Thursday, April 10, 2008






















Take a walk with me
Dawn finds us walking into the Sabal Palm sanctuary. The woods are alive with the calls of birds, you can hear the Plain Chachalacas over all of them. The Black-Bellied Whistling Ducks sit above us on top of the few dead palm trees. You can see their bright beaks glowing in the sunrise through the dense vegetation.
























For a moment it feels like we are in the primeval forest, alive around us. The energy of spring is contagious and it fills us. You can smell the humid forest floor below us as we step. It is the warm scent of ripe earth filled with the possibility of life. This place is alive with its density and we go forward with all of our senses alert.
























The green jay dances for his mate, fluffing out his chest. He jumps quickly branch to branch coming in and out of view.






















The clay colored sparrow hops up on a high branch and sings. He is holding his territory as he serenades us. The sun is rising and it slices through the palm fronds, creating pools of light.
























The golden-fronted woodpecker is also calling above us. His call sounds like a burrr burrr and he flies across the path. He almost looks like he is diving and then catches himself, dives again and then he flies up to the top of a palm.
























Suddenly we see the bright yellow of the Couch's Kingbird. He looks down at us with curiosity as we pass.

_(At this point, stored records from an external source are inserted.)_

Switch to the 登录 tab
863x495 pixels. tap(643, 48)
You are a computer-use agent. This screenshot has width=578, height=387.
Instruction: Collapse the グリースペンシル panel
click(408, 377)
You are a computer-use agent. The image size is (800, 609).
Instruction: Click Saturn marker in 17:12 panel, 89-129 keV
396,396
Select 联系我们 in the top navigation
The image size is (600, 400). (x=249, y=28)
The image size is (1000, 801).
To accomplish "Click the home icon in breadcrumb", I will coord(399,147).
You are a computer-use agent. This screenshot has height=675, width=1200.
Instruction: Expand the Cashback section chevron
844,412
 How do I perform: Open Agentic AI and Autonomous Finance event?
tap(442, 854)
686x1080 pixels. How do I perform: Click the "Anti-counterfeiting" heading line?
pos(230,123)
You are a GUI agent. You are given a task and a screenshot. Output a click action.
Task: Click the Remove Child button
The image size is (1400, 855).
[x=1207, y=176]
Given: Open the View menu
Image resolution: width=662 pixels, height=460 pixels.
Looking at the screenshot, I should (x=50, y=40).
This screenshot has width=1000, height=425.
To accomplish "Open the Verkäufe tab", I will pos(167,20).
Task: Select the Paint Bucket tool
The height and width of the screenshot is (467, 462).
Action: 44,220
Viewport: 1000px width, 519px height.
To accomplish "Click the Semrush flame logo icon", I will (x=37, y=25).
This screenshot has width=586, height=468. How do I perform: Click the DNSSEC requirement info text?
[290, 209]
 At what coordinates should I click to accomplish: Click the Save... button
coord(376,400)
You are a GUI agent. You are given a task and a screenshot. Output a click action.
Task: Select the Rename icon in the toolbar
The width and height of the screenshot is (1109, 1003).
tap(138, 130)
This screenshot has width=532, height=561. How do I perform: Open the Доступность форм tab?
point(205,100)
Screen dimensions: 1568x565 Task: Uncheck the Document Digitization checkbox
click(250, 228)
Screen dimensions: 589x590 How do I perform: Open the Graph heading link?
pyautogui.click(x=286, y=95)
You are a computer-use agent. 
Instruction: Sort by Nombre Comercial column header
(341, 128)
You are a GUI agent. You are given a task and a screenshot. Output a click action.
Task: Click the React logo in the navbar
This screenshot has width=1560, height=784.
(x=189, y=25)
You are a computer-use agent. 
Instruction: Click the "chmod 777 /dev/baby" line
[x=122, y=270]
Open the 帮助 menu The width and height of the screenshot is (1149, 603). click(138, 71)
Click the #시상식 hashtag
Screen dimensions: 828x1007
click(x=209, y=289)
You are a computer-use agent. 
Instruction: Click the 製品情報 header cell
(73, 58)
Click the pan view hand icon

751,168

All too soon the walk ends, remember it. The smells, the sounds, the way the sunlight makes the palms look like giant fans. The breeze that brings the smell of earth to us, the dancing butterflies that fly up as we pass. Remember the spiders that dangle above us as if they are hanging in the air. Remember the white-tailed kites displaying in the early morning air, soaring over us. Tomorrow is coming and this forest has a very short time line to exist. Someone will fence us out and bulldoze it, for the sake of chasing the ghost of fear. At what cost? I cannot help but fight tears as we leave and wonder what kind of world we are returning to.

4 comments:

dianne said...

What a magical haven for those beautiful birds with their bright little faces & individual songs, how could someone destroy their habitat & does anyone apart from a few care & wonder where they will go & how they are to survive.That is just so sad & should not be allowed to happen they are just as worthy as humanity.There is room for us all to co-habit if we human animals just opened our eyes.

Corby said...

Yes, but we have to build this stupid border fence and wreck it. I am really not happy about the fence issue and I do not usually play politics on here. It is just simply the most inane means to protect the country and will destroy several areas of key habitat. Homeland stupidity...

-Corby

Anonymous said...

I was so moved by this entry - I wrote this long comment but it got deleted - maybe on purpose, because it was pretty political and I didn't want to do that to your blog. Thanks for posting this - it's very powerful and should be published somewhere. I love the way you so lovingly describe the things that are at stake here - what will be lost forever.

Corby said...

Thank you, I really want to take a bite out of this topic too, and I may just do that. It is the most ridiculously stupid inane thing I have ever heard. (a few miles away no fence, clearly terrorists do not have access to things like the maps on the website of said fence and would not figure out how to get around it) To think that the Endangered Species act can just be waived at the signature of a certain (and downright scary)homeland security/stupidity official is well dare I say undemocratic. ah but I digress and could really go crazy with it. So damn beautiful rare and soon to be lost. They will probably discover this and send me away somewhere, bastards... (sorry it gets me going)Feel free to be honest, I do not mind.